"Jungle Book", like many of the Atelier 17 experimental prints, was done using both engraving for sharp line and soft ground etching, with fabrics and papers pushed into the soft ground to create the tones and textures.
Hugo's childhood was spent in Puerto Rico and the tropical landscape of his youth is often reflected in the Surreal imagery, such as "Jungle Book", which is probably also an homage to Kipling's childrens book that evoked such vivid images for so many children worldwide.
Ian Hugo was born Hugh Parker Guiler in Boston, Massachusetts on February 15, 1898. His childhood was spent in Puerto Rico a "tropical paradise" the memory of which stayed with him and surfaced in both his engravings and his films) but he attended school in Scotland and graduated from Columbia University where he studied economics and literature.

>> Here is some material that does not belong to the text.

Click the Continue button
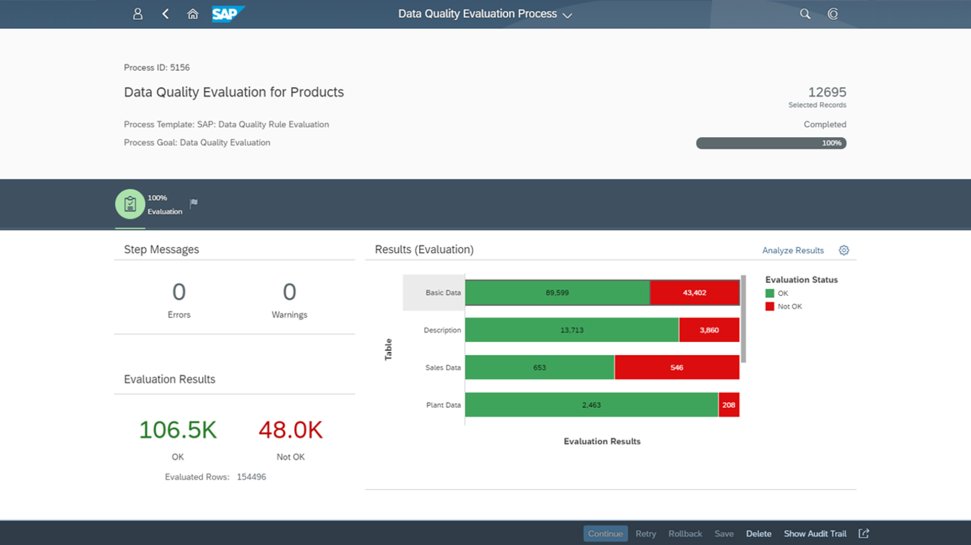Screen dimensions: 971x545 tap(605, 533)
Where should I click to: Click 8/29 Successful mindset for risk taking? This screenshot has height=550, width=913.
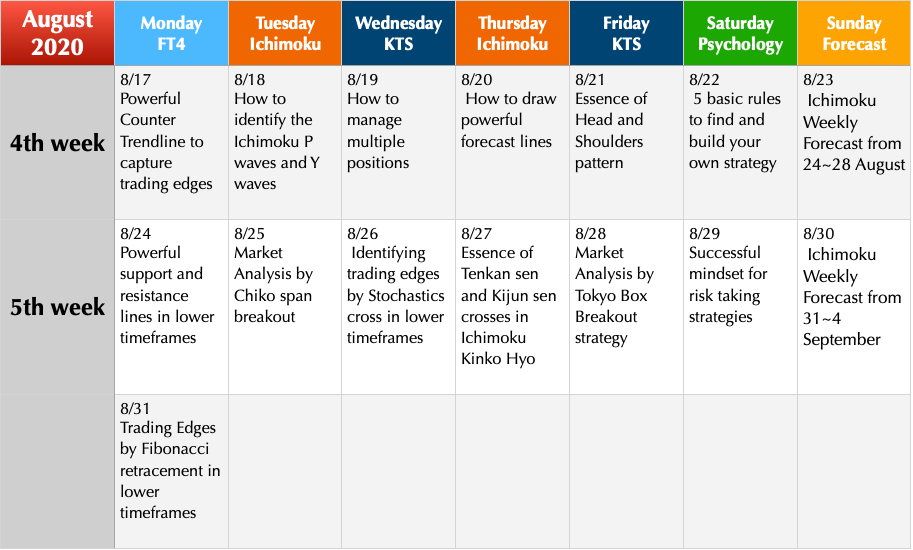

He was working with the National City Bank when he met and married author Anais Nin in 1923. They moved to Paris the following year where Nin's diary and Guiler's artistic aspirations flowered. Guiler feared his business associates would not understand his interests in art and music, let alone those of his wife, so he began a second life, as Ian Hugo. Ian and Anais moved to New York in 1939. The following year he took up engraving and etching, working at Stanley William Hayter’s Atelier 17, established at the New School for Social Research.
Hugo was one the the early printmakers to help establish the Atelier 17 in New York with Hayter, who they had known in Paris. Hugo wanted to learn engraving so he could illustrate Anais Nin's books. She was having a difficult time finding publishers and they decided to publish and illustrate her works by themselves.Hugo began producing surreal images that often accompanied Nin's books. For Nin his unwavering love and financial support were indispensable, Hugo was "the fixed center, core...my home, my refuge" (Sept. 16, 1937, Nearer the Moon, The Unexpurgated Diary of Anais Nin, 1937-1939).
Responding to comments that viewers saw motion in his engravings, Hugo chose to take up filmmaking. He asked Sasha Hammid for instruction, but was told "Use the camera yourself, make your own mistakes, make your own style." What Ian Hugo did was to delve into his dreams, his unconscious, and his memories. With no specific plan when he began a film, Hugo would collect images, then reorder or superimpose them, finding poetic meaning in these juxtapositions. These spontaneous inventions greatly resembled his engravings, which he described in 1946 as "hieroglyphs of a language in which our unconscious is trying to convey important, urgent messages."
A fictionalized snapshot portrait of Ian Hugo, whose given name was Hugh Parker Guiler, and his wife, author Anais Nin, appears in Philip Kaufman's 1990 film "Henry & June."